For some reason, the Hudson Valley is suddenly obsessed with the idea of gas pumps making them sick.

Humans are strange creatures. The way we handle stressful situations can range from peculiar to downright terrifying. The recent coronavirus outbreak is a perfect example of the odd way we tend to react to things we have no control over.

Whether it's buying toilet paper in bulk, ingesting deadly fish tank chemicals thinking it will protect you from getting sick or wearing facemasks that actually make it easier to contract a disease, we really seem to be handling things poorly.

Another example of the self-destructive way we tend to tackle adversity is the sharing of dire warnings on social media from anonymous "experts." You've all probably seen these gems of information that are credited to a friend who knows someone who dated a nurse who overheard the head of the hospital say that something that sounds like it might actually be good advice.

One such warning that is spreading almost as fast as coronavirus through the Hudson Valley says that gas pumps are making people sick. Here's an example of one of the messages I've seen pop up on my feed:

FYI I just spoke with a friend who got called into an emergency meeting at his hospital. He said the virus is spreading quickly from gas pumps. He said to wear gloves or have a paper towel touch the pump and throw the napkins or gloves out before you get back in the car. Please tell everyone you know.

People have been frantically cutting and pasting this message, not even taking the time to wonder if it's really legit. But if you read the message and take a minute to think about it, you'll realize it's most likely made up.

First of all, what hospital has time to call an emergency meeting to talk about some top-secret intel about gas pumps being the main source of infection? Secondly, the testing for coronavirus has been so minimal, there's no possible way anyone has been able to conduct a study that shows a path to infection from using specific gas pumps. And finally, any message that ends with "please tell everyone you know" is obviously written by someone who's only goal is to go viral, not to help the general public.

But what's the harm? Surely, it can't hurt to be extra careful at the gas pump, right? While it's true that everyone should be using extra precautions right now, getting the public disproportionally worked up over things like deadly gas pumps takes the focus off of more important issues. Also, encouraging the public to don surgical gloves that are in short supply at hospitals can have a rippling effect.

In actuality, the gas pump is not some magical piece of equipment that attracts more coronavirus than anything else. Coronavirus is most commonly spread from person to person contact.  In fact, most experts say the risk of getting sick from a gas pump is actually pretty low. Door knobs, shopping cart handles and even the gas pump's keypad all have the same chance of somehow transferring the virus to your hand. If you don't wash your hands properly and touch your face, that virus does have the possibility of infecting you. But it's not nearly as dangerous as simply standing less than six feet away from another person.

So no, hospitals are not having secret emergency meetings about gas pumps.

What you really should do to protect yourself is practice safe social distancing and proper handwashing. Taking extra precautions when touching public surfaces is also important, but none of them are any more dangerous than any other. Assume the virus is everywhere, not just on your gas pump, and don't touch your face until you properly wash your hands.

WORK INSTRUCTION A: According to the gas pump article, how is coronavirus most commonly spread?
WORK INSTRUCTION B: Reproduce the part of the gas pump article starting with "Humans are strange" and going on through "no control over.".
The records come from a separate source unrelated to the gas pump article.

ENTRIES SHOWN:
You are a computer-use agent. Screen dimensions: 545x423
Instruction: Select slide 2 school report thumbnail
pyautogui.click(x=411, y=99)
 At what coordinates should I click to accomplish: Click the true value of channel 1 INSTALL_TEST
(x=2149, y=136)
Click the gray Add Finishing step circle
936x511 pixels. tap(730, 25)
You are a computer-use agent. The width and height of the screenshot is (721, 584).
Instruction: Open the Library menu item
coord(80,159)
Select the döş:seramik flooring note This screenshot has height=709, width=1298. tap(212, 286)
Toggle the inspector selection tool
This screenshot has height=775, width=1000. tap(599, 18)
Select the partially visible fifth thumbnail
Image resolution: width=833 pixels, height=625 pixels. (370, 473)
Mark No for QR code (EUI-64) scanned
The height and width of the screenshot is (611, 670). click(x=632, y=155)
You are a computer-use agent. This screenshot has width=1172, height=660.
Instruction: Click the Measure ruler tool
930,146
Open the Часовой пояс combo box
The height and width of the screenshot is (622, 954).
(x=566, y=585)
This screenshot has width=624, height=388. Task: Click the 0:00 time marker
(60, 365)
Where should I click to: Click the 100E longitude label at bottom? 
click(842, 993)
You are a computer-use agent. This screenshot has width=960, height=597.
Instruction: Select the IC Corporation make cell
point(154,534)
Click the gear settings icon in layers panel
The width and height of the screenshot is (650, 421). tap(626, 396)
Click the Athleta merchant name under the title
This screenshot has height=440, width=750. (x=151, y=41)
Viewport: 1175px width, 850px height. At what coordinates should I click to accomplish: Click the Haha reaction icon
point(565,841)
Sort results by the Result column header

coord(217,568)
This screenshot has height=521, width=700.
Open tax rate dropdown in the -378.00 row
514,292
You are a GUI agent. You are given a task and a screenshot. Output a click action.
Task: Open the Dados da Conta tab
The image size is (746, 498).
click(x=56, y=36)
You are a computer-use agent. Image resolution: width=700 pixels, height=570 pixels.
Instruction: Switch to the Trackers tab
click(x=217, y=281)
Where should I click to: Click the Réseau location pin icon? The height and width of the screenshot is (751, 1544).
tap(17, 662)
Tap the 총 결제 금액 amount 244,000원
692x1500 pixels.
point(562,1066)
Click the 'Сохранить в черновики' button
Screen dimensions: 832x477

EXERCISE SOLUTION A: It is most commonly spread through person to person contact.

EXERCISE SOLUTION B:
Humans are strange creatures. The way we handle stressful situations can range from peculiar to downright terrifying. The recent coronavirus outbreak is a perfect example of the odd way we tend to react to things we have no control over.